There are a lot of shows on television. A lot. It’s hard to keep up with them, unless some pop culture website is banging a drum on a weekly basis about how you should be watching this show or that show. Chances are, there are many series that you’ve never even given a shot, that you’ve dismissed out of hand because of the network it’s on, the lame premise, a cast member that you don’t care for, or because you judge a television show based on bad promotional materials. Many of those shows are also not covered regularly on pop-culture blogs like this, so they fly under the radar within a particular demographic that might never have even considered checking out these shows.
Below, I’ve put together a list of 10 of those series, which are currently running (or recently ended their runs). They’re not necessarily the best shows on television (although, the third on the list is definitely one of the top five shows TV right now), but they’re good, solid shows that, for whatever reason, a lot of people dismissed out of hand.
It’s on A&E, so it probably isn’t on the radar of many of our readers, and the fact that it’s a procedural is a strike against it for others. But as someone who typically loathes procedurals, I’m a big fan of Longmire, which I’d describe as a kind of heavier, Western version of a USA Network show. The reason it’s so good, however, is because of Robert Taylor, who manages to be a soft-spoken bad ass, a tough, old leathery Lee Majors for this generation. “Longmire” is basically the show I envision Timothy Olyphant taking when he’s in his 50s or 60s. Katee Sackhoff is pretty great, too, even if she is sorely underused.
Wait, wait! Don’t stop reading. I hated the first two seasons, too, and never would’ve bothered with the third season if it had not been for the fact that my job demands that I keep up with such things. But listen: In the third season, at least so far, The Killing actually seems to be making good on the promise of the first season: The mystery is solid (there’s a serial killer), we’ve been promised it will be solved by the end of the first season, and Peter Sarsgaard has been fantastic as a death row inmate likely mistaken for the real killer. Like everyone else, I don’t trust it; I’ve been snakebitten too many times by The Killing, but I am really digging what we’ve seen so far. I think, in part, that the success of the season has to do with the fact that they’re investigating an active serial killer, who is currently piling up bodies, rather than investigating an old case. It’s a legitimately good show now.
The Good Wife
Considered by many to be a CBS show for old women, trust me when I say it’s so much more than that: Look at the image above. Keep looking. You think that’s a show for your grandmother? It is a legal drama, and there is an episodic component to it, as the firm has to deal with weekly cases. But more than that, it’s about the politics of working in a big law firm, the way that everyone in Chicago knows each other, ethical and moral dilemmas, and some of the best acting on television. Also, no show on television gets better guest stars than The Good Wife, including a recurring role from Michael J. Fox that is lights out fantastic. It doesn’t hurt, either, that The Good Wife — thanks to Archie Panjabi — is one of the more sexually provocative shows on network television. Again, see GIF set above.

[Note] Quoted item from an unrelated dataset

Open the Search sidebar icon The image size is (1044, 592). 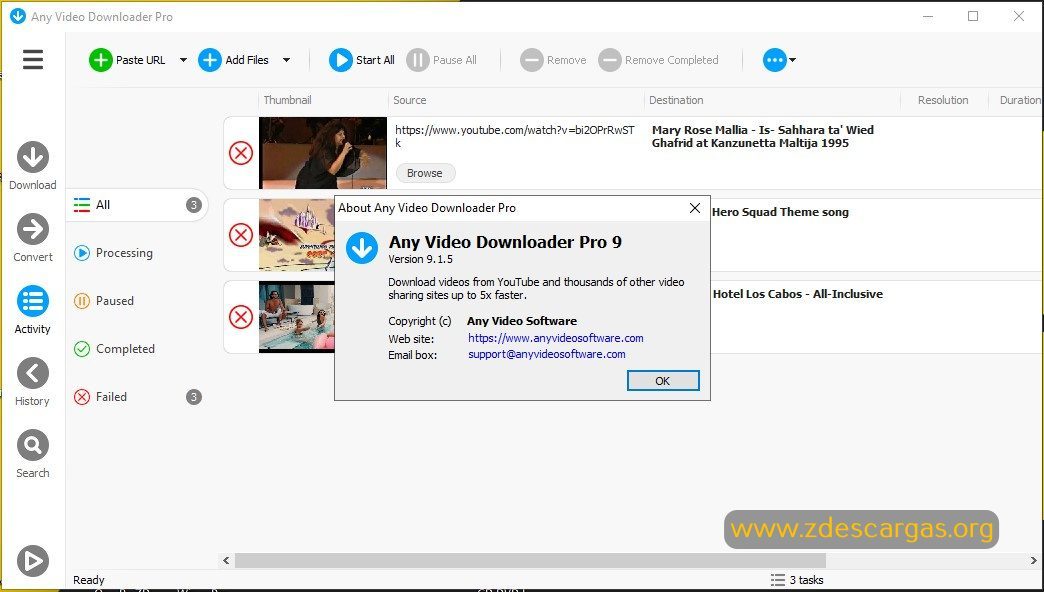(x=33, y=445)
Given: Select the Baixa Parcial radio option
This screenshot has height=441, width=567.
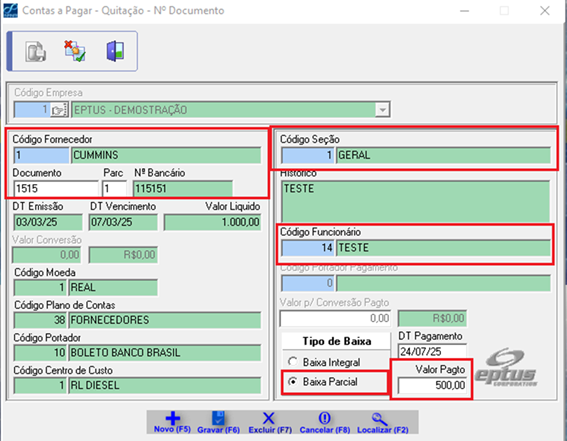Looking at the screenshot, I should pos(293,381).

Suits only qualifies as a show that’s much beter than you probably think only if you are one of those people that immediately dismiss USA Network shows. Like The Good Wife, there’s far more to Suits than you’d think, and plenty of my colleagues who haven’t seen the show heap sh*t on me for watching. Suits is unusual for a legal drama, however, in that there’s rarely any courtroom scenes: It’s about settling, and negotiation settlements allows the characters in Suits to put on weekly dick measuring contests full of bravado and ego. It has the requisitely attractive cast you’d expect from USA Network shows (including Donna (above), who is going for a Christina Hendricks vibe, and on occasion, matches it), but it’s also well acted, especially by scene-stealing Rick Hoffman, who plays Louis Litt. It’s not so much a legal procedural as a kind of lower stakes, USA Network version of Game of Thrones set in a law firm: Everyone wants their name on the door, and there’s a lot of maneuvering and politicking to try and get there.

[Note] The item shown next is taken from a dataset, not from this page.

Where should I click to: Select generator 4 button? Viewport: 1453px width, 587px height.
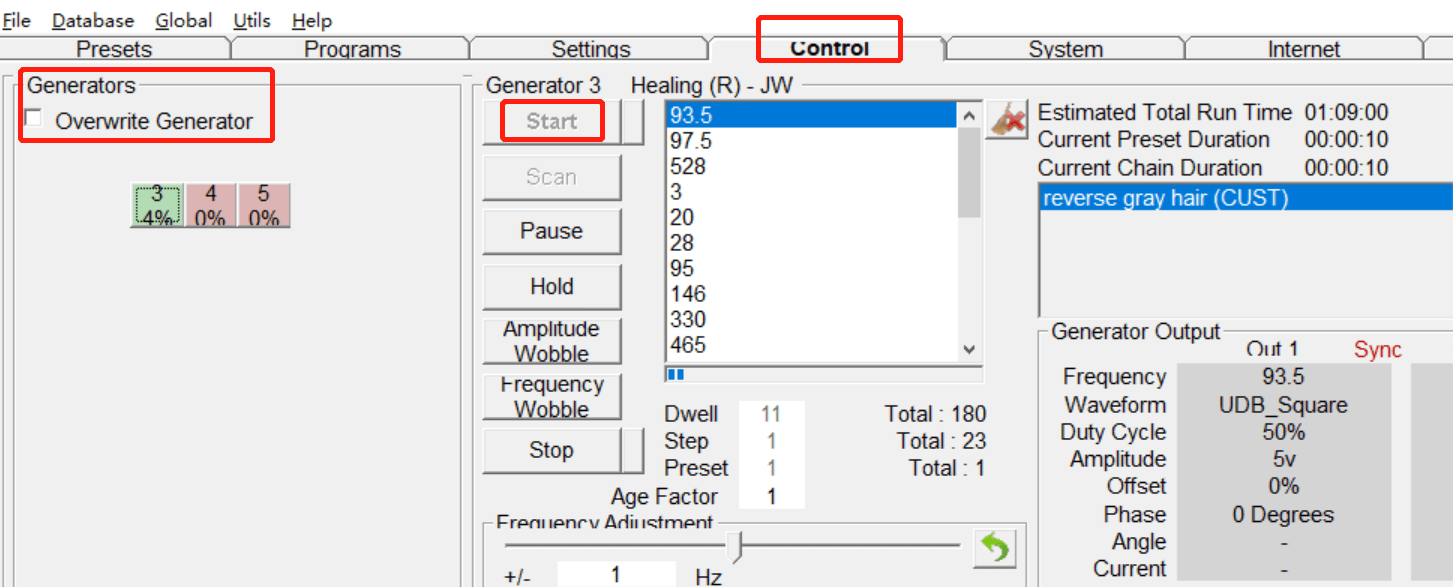coord(210,205)
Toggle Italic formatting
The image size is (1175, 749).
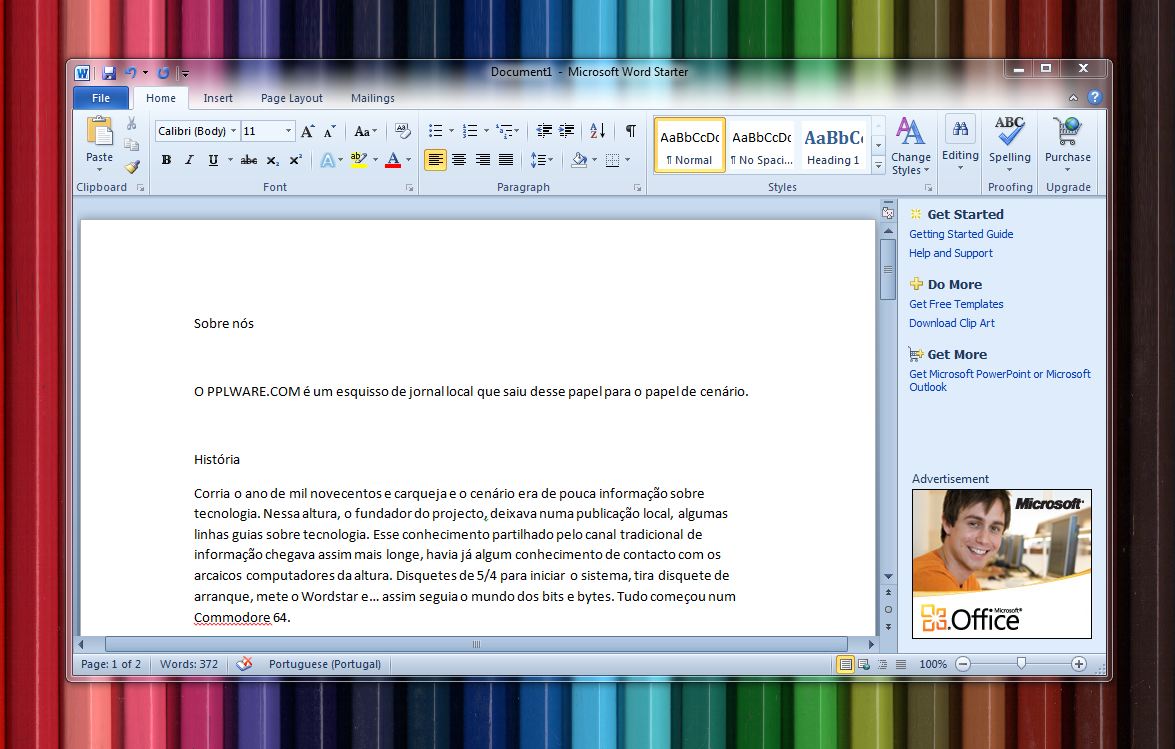coord(189,160)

The NBC drama, which enters its fourth season this fall, is not exactly the kind of show that might immediately appeal to the UPROXX demographic. There are no deaths. No sex scenes. No shocking twists. But if you loved Friday Night Lights, which comes from the same guy (Jason Katims), you’ll love Parenthood, which applies the same humanistic approach and centers on the same kind of good people trying to make good decisions. Also, if you only know Dax Shepard from his past work, you’ll never believe how captivating he can be. Overall, however, it is definitely a show that aims to jerk a tear or two out of your face, and more often than not, it succeeds. It doesn’t hurt that it has one of the best ensembles on television.